Dataset entries
•••
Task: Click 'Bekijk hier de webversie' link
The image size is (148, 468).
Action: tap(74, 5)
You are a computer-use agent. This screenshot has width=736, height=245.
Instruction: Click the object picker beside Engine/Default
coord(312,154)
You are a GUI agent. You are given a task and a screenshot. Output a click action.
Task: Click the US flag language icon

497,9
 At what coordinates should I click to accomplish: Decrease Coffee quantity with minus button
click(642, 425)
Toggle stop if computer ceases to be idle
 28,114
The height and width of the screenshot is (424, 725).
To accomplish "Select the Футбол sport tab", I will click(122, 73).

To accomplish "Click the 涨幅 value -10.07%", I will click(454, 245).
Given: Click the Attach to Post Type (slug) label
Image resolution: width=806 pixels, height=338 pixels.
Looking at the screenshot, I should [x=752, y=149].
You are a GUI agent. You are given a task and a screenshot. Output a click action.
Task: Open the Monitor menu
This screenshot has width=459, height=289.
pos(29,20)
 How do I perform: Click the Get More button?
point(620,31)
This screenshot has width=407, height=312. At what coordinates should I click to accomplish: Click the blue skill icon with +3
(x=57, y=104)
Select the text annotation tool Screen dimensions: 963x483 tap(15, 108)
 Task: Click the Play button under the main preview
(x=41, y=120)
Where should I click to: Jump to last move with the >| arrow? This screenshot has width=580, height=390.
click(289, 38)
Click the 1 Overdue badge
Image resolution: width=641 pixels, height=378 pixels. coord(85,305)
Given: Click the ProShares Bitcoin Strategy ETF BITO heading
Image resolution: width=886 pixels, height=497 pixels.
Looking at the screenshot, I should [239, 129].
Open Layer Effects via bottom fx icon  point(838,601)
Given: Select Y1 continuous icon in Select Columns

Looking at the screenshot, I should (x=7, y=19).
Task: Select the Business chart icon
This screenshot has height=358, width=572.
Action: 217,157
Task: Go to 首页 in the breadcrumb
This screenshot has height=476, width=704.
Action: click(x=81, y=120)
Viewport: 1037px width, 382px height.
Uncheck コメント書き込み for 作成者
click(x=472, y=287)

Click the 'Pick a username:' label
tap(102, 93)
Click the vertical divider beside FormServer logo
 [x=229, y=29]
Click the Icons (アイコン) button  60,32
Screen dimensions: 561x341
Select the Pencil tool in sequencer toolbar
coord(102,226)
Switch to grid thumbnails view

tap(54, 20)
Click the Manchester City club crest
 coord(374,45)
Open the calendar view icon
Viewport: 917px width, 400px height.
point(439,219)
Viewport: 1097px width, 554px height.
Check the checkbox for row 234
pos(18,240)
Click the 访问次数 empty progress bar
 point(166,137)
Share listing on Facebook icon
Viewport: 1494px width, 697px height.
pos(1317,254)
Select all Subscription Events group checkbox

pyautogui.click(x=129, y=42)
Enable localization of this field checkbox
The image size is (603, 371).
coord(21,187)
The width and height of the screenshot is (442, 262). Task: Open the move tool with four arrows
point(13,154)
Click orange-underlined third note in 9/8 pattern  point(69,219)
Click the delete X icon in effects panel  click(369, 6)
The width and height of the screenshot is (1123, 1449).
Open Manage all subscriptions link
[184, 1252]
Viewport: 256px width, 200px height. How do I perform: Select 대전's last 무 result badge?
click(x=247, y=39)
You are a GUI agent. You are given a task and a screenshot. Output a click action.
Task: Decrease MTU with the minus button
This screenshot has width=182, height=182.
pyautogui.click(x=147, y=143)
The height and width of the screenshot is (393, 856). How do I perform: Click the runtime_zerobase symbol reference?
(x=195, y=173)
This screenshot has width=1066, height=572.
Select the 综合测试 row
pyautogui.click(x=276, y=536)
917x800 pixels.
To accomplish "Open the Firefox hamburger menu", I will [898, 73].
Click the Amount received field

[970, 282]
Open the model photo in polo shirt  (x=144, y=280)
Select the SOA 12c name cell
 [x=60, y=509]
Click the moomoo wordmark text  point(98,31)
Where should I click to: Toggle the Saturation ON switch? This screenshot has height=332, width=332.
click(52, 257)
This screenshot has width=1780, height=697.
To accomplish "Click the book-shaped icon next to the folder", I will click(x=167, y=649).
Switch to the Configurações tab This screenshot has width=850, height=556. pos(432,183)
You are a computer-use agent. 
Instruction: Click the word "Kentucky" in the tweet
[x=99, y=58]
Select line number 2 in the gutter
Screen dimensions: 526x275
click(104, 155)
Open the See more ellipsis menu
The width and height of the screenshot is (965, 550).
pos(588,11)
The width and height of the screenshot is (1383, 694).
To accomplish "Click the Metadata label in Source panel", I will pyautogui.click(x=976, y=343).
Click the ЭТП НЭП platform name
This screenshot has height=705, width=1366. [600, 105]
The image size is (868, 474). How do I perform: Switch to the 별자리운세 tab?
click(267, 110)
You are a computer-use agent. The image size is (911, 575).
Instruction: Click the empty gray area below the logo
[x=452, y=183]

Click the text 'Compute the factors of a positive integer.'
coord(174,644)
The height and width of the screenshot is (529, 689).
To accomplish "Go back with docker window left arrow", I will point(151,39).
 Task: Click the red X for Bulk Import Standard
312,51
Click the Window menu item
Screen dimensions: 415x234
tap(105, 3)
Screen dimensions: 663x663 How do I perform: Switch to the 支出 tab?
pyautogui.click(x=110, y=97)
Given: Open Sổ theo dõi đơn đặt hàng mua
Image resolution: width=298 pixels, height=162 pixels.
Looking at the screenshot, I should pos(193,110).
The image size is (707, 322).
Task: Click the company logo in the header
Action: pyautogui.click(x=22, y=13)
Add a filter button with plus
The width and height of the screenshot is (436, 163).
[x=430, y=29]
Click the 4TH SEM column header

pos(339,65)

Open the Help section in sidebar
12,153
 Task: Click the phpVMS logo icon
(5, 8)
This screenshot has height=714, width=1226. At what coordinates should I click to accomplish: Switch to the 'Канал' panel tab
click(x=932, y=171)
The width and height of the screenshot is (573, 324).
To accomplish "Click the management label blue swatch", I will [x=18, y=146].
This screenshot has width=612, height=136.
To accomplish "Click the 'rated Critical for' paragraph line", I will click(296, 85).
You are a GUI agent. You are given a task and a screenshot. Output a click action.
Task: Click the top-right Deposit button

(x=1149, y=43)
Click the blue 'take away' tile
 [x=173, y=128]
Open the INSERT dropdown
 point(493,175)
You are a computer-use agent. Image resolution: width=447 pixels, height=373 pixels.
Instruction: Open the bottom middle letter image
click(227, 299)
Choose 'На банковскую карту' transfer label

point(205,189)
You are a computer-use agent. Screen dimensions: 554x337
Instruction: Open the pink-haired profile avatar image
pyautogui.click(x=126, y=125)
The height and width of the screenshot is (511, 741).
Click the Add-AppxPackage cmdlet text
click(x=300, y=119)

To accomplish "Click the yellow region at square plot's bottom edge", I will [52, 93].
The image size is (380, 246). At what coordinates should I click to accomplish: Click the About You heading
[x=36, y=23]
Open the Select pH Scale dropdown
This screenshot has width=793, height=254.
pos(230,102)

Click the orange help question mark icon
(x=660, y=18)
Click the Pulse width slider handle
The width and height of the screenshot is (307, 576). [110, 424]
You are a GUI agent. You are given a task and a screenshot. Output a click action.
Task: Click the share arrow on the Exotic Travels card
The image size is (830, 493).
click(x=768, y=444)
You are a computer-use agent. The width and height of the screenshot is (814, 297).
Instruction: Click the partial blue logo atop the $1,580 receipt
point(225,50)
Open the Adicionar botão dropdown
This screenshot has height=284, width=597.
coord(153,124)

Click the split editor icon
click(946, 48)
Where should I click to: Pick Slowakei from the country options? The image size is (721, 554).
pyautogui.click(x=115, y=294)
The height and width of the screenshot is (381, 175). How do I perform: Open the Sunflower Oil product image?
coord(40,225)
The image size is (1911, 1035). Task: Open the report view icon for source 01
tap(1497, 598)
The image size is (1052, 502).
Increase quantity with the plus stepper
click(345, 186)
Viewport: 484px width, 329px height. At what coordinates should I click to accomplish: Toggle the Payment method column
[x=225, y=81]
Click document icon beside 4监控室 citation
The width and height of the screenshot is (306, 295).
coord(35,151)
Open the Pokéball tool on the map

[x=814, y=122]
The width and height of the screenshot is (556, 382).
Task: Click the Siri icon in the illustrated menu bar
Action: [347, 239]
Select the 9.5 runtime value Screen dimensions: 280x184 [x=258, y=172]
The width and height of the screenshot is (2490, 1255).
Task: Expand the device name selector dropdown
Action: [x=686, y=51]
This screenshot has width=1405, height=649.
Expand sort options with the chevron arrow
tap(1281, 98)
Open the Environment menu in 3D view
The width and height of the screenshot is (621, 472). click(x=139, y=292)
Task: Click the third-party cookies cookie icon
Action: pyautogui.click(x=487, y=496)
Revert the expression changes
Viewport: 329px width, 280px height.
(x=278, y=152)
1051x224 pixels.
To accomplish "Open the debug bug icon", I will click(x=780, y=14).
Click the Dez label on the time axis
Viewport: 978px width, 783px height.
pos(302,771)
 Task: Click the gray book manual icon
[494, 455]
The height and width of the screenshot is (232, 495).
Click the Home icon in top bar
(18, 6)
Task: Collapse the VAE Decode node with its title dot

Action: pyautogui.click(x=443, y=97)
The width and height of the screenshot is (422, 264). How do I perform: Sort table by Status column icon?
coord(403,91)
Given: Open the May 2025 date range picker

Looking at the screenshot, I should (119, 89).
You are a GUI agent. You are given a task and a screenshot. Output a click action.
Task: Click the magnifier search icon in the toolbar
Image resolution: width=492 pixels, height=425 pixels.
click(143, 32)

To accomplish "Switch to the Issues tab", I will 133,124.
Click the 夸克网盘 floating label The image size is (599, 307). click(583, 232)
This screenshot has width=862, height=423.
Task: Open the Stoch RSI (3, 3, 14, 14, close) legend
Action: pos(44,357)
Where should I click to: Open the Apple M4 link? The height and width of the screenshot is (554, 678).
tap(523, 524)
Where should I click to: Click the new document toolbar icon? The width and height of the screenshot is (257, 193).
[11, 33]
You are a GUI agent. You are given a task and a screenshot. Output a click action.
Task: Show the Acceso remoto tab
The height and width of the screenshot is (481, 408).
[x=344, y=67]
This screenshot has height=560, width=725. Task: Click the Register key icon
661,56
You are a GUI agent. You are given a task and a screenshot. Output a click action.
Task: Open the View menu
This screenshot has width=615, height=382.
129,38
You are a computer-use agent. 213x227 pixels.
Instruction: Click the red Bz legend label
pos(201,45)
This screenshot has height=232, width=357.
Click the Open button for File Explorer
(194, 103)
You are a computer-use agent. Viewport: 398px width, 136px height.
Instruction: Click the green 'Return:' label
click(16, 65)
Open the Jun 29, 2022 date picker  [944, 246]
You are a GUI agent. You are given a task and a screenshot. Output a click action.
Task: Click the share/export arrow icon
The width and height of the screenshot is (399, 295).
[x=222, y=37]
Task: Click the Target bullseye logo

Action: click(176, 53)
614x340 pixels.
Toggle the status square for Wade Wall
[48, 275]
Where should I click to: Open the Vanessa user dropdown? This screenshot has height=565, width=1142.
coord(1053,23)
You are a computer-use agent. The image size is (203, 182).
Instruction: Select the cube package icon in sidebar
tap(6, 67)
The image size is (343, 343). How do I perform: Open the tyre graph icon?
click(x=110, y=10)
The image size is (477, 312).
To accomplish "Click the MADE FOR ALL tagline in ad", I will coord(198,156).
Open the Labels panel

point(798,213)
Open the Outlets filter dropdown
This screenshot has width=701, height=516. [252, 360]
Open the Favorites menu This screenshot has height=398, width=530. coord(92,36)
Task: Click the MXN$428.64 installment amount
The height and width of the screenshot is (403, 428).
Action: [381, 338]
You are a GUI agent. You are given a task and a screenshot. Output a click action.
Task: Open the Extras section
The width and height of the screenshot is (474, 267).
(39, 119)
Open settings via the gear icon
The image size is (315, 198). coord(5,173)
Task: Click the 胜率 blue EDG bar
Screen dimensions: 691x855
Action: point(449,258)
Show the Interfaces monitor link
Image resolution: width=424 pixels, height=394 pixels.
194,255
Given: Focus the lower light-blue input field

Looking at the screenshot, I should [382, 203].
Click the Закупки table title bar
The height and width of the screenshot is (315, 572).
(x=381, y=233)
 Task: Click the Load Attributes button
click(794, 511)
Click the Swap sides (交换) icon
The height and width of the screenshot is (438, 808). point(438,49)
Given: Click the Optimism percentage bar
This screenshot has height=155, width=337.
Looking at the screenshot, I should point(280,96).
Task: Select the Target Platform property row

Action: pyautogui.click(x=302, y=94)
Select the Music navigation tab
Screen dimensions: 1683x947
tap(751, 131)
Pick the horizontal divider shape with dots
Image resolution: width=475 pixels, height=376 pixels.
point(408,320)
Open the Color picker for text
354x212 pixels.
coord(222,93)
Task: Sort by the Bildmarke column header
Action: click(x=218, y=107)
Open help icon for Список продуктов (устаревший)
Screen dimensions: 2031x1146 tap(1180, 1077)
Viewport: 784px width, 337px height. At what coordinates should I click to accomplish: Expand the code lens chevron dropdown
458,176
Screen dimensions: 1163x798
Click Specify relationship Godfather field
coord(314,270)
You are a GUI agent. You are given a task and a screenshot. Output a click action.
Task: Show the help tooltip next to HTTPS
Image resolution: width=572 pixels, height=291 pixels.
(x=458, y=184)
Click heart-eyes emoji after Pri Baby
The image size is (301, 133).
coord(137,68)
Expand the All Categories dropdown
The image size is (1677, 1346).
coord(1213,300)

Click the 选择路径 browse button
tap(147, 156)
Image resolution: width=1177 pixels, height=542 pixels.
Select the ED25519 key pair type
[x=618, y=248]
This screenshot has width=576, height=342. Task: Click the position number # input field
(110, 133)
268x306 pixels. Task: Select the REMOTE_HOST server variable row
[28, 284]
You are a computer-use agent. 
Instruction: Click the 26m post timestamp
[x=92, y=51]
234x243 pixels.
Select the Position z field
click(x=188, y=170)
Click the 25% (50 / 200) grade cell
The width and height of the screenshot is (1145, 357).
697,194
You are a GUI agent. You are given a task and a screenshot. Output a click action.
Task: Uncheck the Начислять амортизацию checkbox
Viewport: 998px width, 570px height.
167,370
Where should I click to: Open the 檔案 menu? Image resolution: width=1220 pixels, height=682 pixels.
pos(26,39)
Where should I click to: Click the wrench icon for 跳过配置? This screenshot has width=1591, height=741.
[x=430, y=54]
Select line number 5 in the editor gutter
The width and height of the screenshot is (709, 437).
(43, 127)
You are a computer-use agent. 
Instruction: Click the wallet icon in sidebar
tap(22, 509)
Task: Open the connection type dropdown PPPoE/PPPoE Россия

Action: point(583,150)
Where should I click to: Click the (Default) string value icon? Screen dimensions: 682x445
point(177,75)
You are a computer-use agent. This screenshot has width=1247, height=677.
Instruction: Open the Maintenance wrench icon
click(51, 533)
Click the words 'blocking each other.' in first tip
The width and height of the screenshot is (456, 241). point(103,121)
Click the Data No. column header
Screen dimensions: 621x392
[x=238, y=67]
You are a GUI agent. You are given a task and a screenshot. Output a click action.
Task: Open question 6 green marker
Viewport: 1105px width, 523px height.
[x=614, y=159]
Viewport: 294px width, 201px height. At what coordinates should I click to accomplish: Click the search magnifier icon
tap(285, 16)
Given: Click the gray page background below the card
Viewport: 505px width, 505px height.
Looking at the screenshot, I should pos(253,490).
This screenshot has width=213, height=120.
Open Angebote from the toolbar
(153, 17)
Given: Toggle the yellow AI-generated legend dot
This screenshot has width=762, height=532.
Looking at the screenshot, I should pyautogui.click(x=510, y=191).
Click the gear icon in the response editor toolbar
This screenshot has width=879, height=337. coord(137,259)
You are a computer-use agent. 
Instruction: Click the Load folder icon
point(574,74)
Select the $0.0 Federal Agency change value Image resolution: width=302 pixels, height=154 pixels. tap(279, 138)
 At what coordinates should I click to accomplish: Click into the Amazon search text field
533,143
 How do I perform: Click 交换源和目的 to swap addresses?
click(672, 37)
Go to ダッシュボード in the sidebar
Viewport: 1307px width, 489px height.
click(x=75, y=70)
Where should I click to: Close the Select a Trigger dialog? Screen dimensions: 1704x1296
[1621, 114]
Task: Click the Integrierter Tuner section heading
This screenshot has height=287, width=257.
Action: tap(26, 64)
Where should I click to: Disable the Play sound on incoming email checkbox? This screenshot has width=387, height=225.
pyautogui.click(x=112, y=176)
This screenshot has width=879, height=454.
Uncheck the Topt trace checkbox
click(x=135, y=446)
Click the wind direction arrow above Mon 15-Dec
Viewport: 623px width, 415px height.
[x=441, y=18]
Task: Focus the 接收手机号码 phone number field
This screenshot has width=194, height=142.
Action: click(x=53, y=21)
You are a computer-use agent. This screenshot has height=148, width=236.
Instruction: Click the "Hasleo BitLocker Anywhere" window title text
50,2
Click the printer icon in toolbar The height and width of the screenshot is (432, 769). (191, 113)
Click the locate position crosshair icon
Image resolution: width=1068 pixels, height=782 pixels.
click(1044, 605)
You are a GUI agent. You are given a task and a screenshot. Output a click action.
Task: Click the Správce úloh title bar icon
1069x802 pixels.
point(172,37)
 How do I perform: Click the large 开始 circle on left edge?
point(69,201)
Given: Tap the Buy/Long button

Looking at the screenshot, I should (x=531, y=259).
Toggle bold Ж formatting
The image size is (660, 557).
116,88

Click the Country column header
•••
Task directions >>
Print, from the entries above, the line with "Add a filter button with plus", the line with "You are a computer-use agent. Screen" and all lines between them, exactly and with nothing else.

Output of the exercise >>
Add a filter button with plus
The width and height of the screenshot is (436, 163).
[x=430, y=29]
Click the 4TH SEM column header

pos(339,65)

Open the Help section in sidebar
12,153
 Task: Click the phpVMS logo icon
(5, 8)
This screenshot has height=714, width=1226. At what coordinates should I click to accomplish: Switch to the 'Канал' panel tab
click(x=932, y=171)
The width and height of the screenshot is (573, 324).
To accomplish "Click the management label blue swatch", I will [x=18, y=146].
This screenshot has width=612, height=136.
To accomplish "Click the 'rated Critical for' paragraph line", I will click(296, 85).
You are a GUI agent. You are given a task and a screenshot. Output a click action.
Task: Click the top-right Deposit button

(x=1149, y=43)
Click the blue 'take away' tile
 [x=173, y=128]
Open the INSERT dropdown
 point(493,175)
You are a computer-use agent. Image resolution: width=447 pixels, height=373 pixels.
Instruction: Open the bottom middle letter image
click(227, 299)
Choose 'На банковскую карту' transfer label

point(205,189)
You are a computer-use agent. Screen dimensions: 554x337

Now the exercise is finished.